Virtual Labs

N-Grams

N-Gram models are fundamental tools in Natural Language Processing (NLP) for modeling the probability of word sequences. They help us understand and generate language by assigning probabilities to strings of words, making it possible to distinguish between likely and unlikely sentences.

1. What is an N-Gram?

An N-Gram is a contiguous sequence of N items (typically words or tokens) from a given text. For example:

Unigram (N=1): "I", "read", "books"
Bigram (N=2): "I read", "read books"
Trigram (N=3): "I read books"

2. The Markov Assumption

Calculating the probability of a sentence by considering all possible word dependencies is computationally expensive. The Markov assumption simplifies this by stating that the probability of a word depends only on the previous (N-1) words:

P(w₁, w₂, ..., wₙ) ≈ Π P(wᵢ | wᵢ₋₁, ..., wᵢ₋₍ₙ₋₁₎)

For a bigram model (N=2):

P(w₁, w₂, ..., wₙ) ≈ P(w₁) × P(w₂|w₁) × P(w₃|w₂) × ... × P(wₙ|wₙ₋₁)

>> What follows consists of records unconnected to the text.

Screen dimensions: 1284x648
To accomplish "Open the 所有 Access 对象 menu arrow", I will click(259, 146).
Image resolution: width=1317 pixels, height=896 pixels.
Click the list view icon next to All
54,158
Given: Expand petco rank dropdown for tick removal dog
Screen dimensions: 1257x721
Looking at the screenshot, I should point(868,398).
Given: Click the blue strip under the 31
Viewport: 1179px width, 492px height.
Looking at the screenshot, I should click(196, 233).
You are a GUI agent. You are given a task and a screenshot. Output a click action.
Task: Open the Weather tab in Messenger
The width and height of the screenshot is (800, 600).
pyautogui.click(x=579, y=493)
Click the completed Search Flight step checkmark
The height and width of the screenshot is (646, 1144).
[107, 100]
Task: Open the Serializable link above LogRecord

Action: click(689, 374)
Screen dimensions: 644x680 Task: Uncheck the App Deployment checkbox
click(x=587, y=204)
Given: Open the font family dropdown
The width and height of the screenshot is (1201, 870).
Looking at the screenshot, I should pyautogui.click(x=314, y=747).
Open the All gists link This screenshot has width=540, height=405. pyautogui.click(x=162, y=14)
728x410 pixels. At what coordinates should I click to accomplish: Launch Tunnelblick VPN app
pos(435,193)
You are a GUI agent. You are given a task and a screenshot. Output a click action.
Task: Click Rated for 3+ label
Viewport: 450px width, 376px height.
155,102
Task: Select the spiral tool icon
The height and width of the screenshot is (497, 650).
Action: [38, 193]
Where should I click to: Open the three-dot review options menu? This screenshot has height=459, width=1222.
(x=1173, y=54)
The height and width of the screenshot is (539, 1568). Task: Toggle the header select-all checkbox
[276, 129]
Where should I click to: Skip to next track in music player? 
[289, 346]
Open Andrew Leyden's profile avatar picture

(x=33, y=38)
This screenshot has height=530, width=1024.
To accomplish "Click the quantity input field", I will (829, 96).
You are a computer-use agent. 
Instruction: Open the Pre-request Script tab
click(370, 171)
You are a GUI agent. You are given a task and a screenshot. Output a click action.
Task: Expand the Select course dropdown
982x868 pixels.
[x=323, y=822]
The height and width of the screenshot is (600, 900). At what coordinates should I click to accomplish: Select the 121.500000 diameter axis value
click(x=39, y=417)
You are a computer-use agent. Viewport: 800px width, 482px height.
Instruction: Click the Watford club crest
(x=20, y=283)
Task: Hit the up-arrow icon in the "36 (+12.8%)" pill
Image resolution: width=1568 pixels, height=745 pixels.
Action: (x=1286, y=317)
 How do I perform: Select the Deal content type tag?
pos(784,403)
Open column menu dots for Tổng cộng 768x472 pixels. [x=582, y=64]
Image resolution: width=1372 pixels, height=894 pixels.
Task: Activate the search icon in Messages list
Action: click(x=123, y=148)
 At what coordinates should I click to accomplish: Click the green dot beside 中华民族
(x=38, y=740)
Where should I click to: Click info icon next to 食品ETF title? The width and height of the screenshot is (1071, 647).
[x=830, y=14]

3. Building an N-Gram Table

To estimate these probabilities, we count how often word sequences occur in a corpus. For example, a bigram table for the corpus:

(eos) You book a flight (eos) I read a book (eos) You read (eos)

Might look like:

	(eos)	you	book	a	flight	I	read
(eos)	0	0.33	0	0	0	0.25	0
you	0	0	0.5	0	0	0	0.5
book	0.5	0	0	0.5	0	0	0
a	0	0	0.5	0	0.5	0	0
flight	1	0	0	0	0	0	0
I	0	0	0	0	0	0	1
read	0.5	0	0	0.5	0	0	0

4. Calculating Sentence Probability

To calculate the probability of a sentence using a bigram model:

P((eos) you read a book (eos)) = P(you|eos) × P(read|you) × P(a|read) × P(book|a) × P(eos|book)

For the example above:

0.33 × 0.5 × 0.5 × 0.5 × 0.5 = 0.020625

5. Applications and Limitations

Applications: Language modeling, speech recognition, spelling correction, text prediction.
Limitations: Data sparsity, inability to capture long-range dependencies, zero probabilities for unseen N-Grams (solved by smoothing techniques).

N-Gram models provide a simple yet powerful way to model language, forming the basis for many NLP applications and more advanced models.